§ SOURCE TEXT
When 400 mL of 0.2 M H$$_2$$SO$$_4$$ solution is mixed with 600 mL of 0.1 M NaOH solution, the increase in temperature of the final solution is _________ $$\times 10^{-2}$$ K. (Round off to the nearest integer).
[Use: H$$^+$$(aq) + OH$$^-$$(aq) $$\rightarrow$$ H$$_2$$O: $$\Delta_r H = -57.1$$ kJ mol$$^{-1}$$
Specific heat of H$$_2$$O = 4.18 J K$$^{-1}$$ g$$^{-1}$$, density of H$$_2$$O = 1.0 g cm$$^{-3}$$
Assume no change in volume of solution on mixing.]

We have an acid-base neutralisation taking place between the protons supplied by H$$_2$$SO$$_4$$ and the hydroxide ions supplied by NaOH. First, we calculate the number of moles present in each solution.

The molarity-volume relation is stated as $$n = M \times V$$, where $$n$$ is moles, $$M$$ is molarity in mol L$$^{-1}$$ and $$V$$ is volume in litres.

For the sulphuric acid solution, the volume is 400 mL = 0.400 L and the molarity is 0.2 M, so

$$n(\text{H}_2\text{SO}_4) = 0.2 \,\text{mol L}^{-1} \times 0.400 \,\text{L} = 0.080 \,\text{mol}.$$

Each molecule of H$$_2$$SO$$_4$$ furnishes two protons. Thus, the total moles of H$$^+$$ available are

$$n(\text{H}^+) = 0.080 \,\text{mol} \times 2 = 0.160 \,\text{mol}.$$

For the sodium hydroxide solution, the volume is 600 mL = 0.600 L and the molarity is 0.1 M, so

$$n(\text{NaOH}) = 0.1 \,\text{mol L}^{-1} \times 0.600 \,\text{L} = 0.060 \,\text{mol}.$$

Each NaOH molecule gives one hydroxide ion, hence

$$n(\text{OH}^-) = 0.060 \,\text{mol}.$$

The neutralisation reaction is

$$\text{H}^+(aq) + \text{OH}^-(aq) \rightarrow \text{H}_2\text{O}(l) \qquad \Delta_rH = -57.1 \,\text{kJ mol}^{-1}.$$

Because the stoichiometry is 1 : 1, the limiting reagent is the species present in the smaller amount. We compare:

$$n(\text{H}^+) = 0.160 \,\text{mol} \quad\text{and}\quad n(\text{OH}^-) = 0.060 \,\text{mol}.$$

Clearly $$0.060 \,\text{mol} < 0.160 \,\text{mol},$$ so OH$$^-$$ is the limiting reagent. Therefore, only 0.060 mol of neutralisation can occur.

§ EXTRACTED INFORMATION

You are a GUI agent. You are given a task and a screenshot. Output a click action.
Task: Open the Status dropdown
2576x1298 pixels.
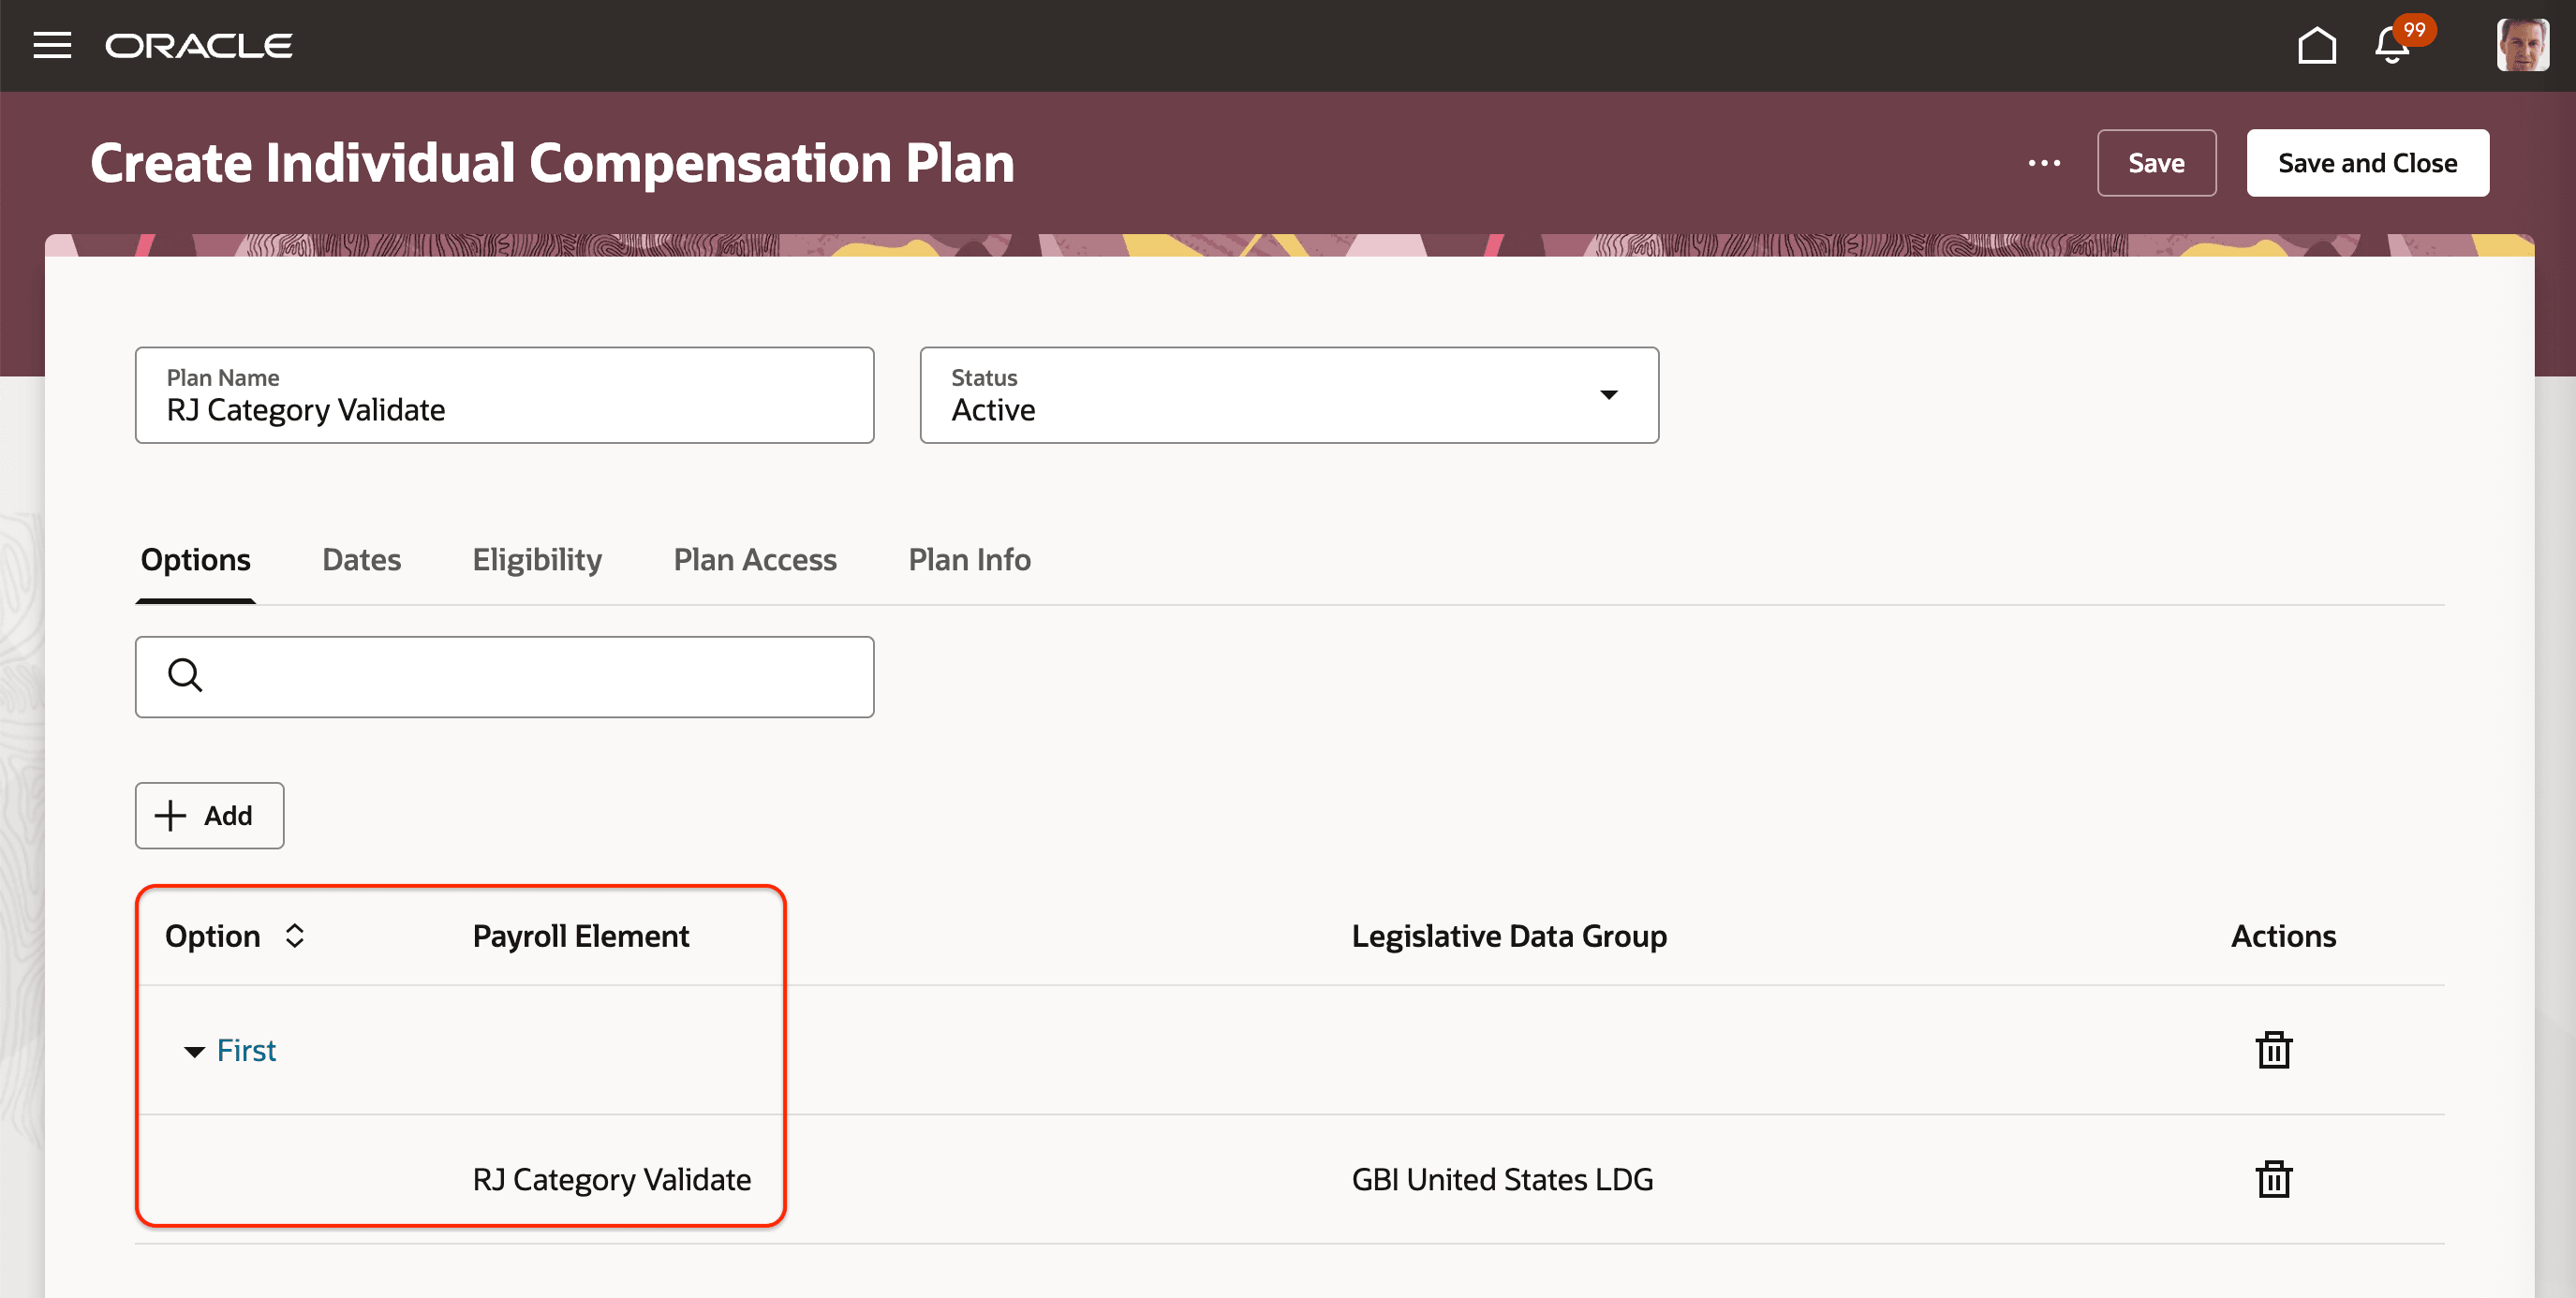tap(1608, 395)
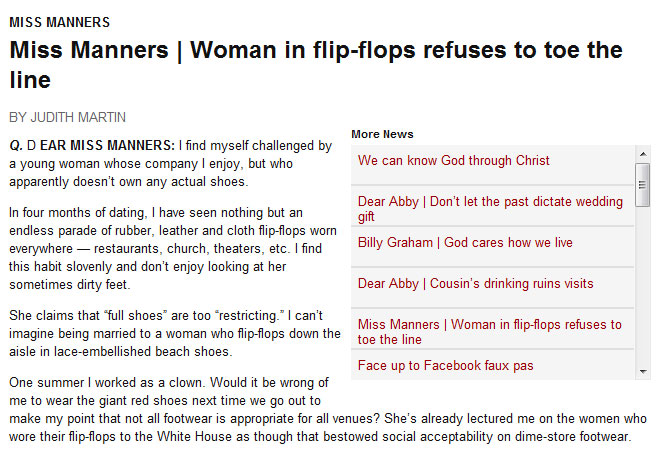This screenshot has height=455, width=658.
Task: Click the MISS MANNERS section label above the headline
Action: click(59, 22)
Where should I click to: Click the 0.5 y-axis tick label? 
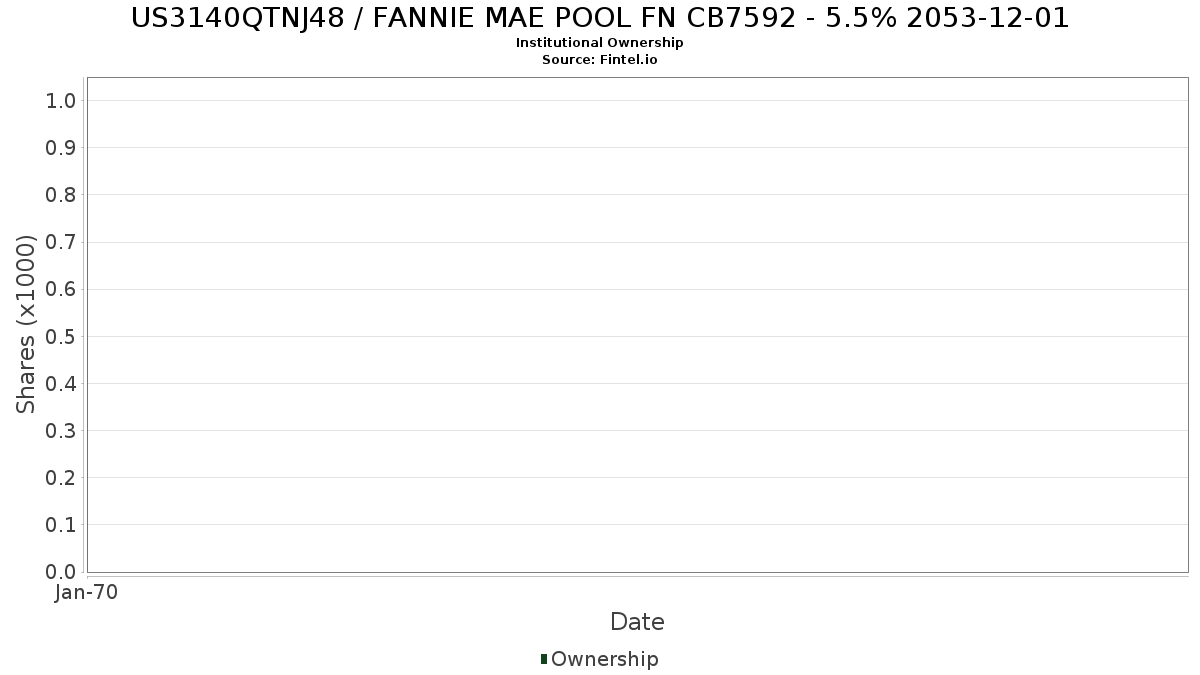(61, 336)
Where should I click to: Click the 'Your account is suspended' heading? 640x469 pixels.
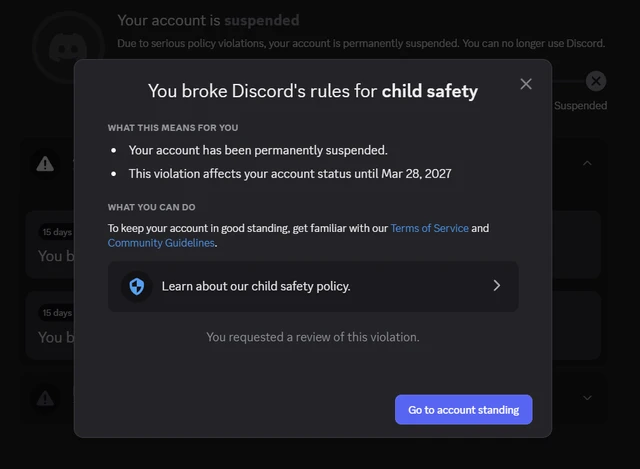(x=208, y=20)
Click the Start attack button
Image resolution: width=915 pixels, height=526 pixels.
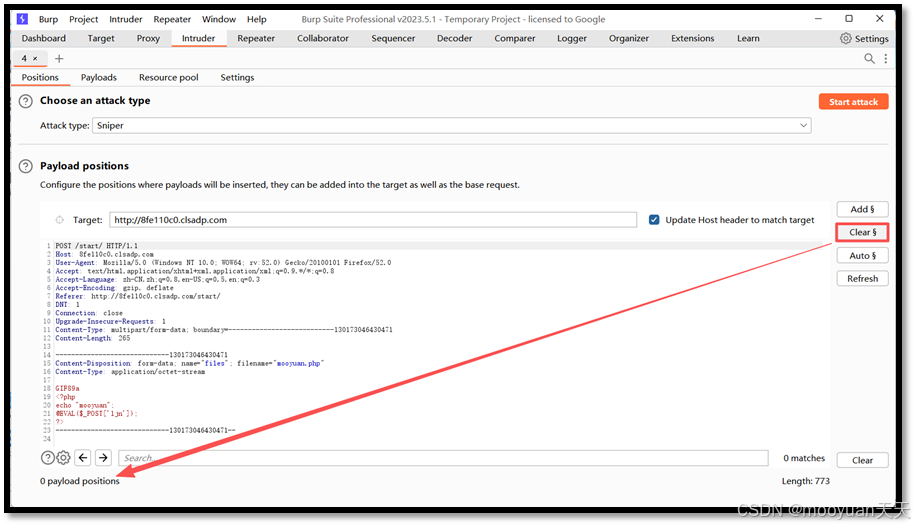(853, 102)
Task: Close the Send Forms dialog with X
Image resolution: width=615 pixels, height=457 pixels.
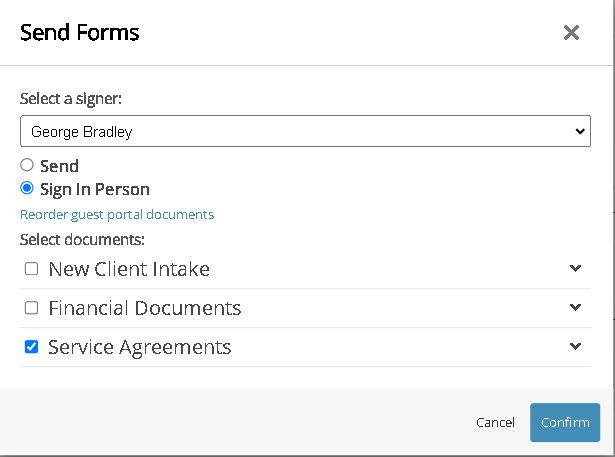Action: tap(571, 33)
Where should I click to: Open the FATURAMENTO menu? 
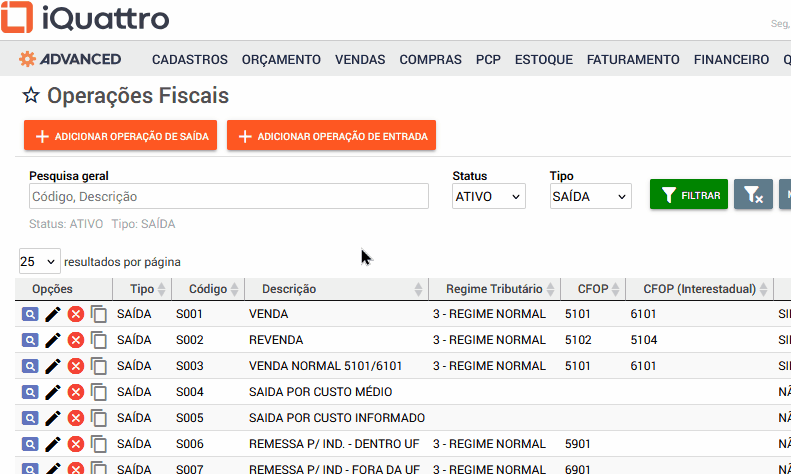coord(633,60)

§ GIVEN PROBLEM 1
In the acid-base problem, translate this sentence into Spanish: "Because the stoichiometry is 1 : 1, the limiting reagent is the species present in the smaller amount."
§ GIVEN PROBLEM 2
Answer these from the acid-base problem:
(a) What value is given for the specific heat of water?
(b) How many moles of H₂SO₄ are in the sulphuric acid solution?
(c) Which species is the limiting reagent?

§ TASK SOLUTION 1
Como la estequiometría es 1 : 1, el reactivo limitante es la especie presente en menor cantidad.

§ TASK SOLUTION 2
(a) 4.18 J K⁻¹ g⁻¹
(b) 0.080 mol
(c) OH⁻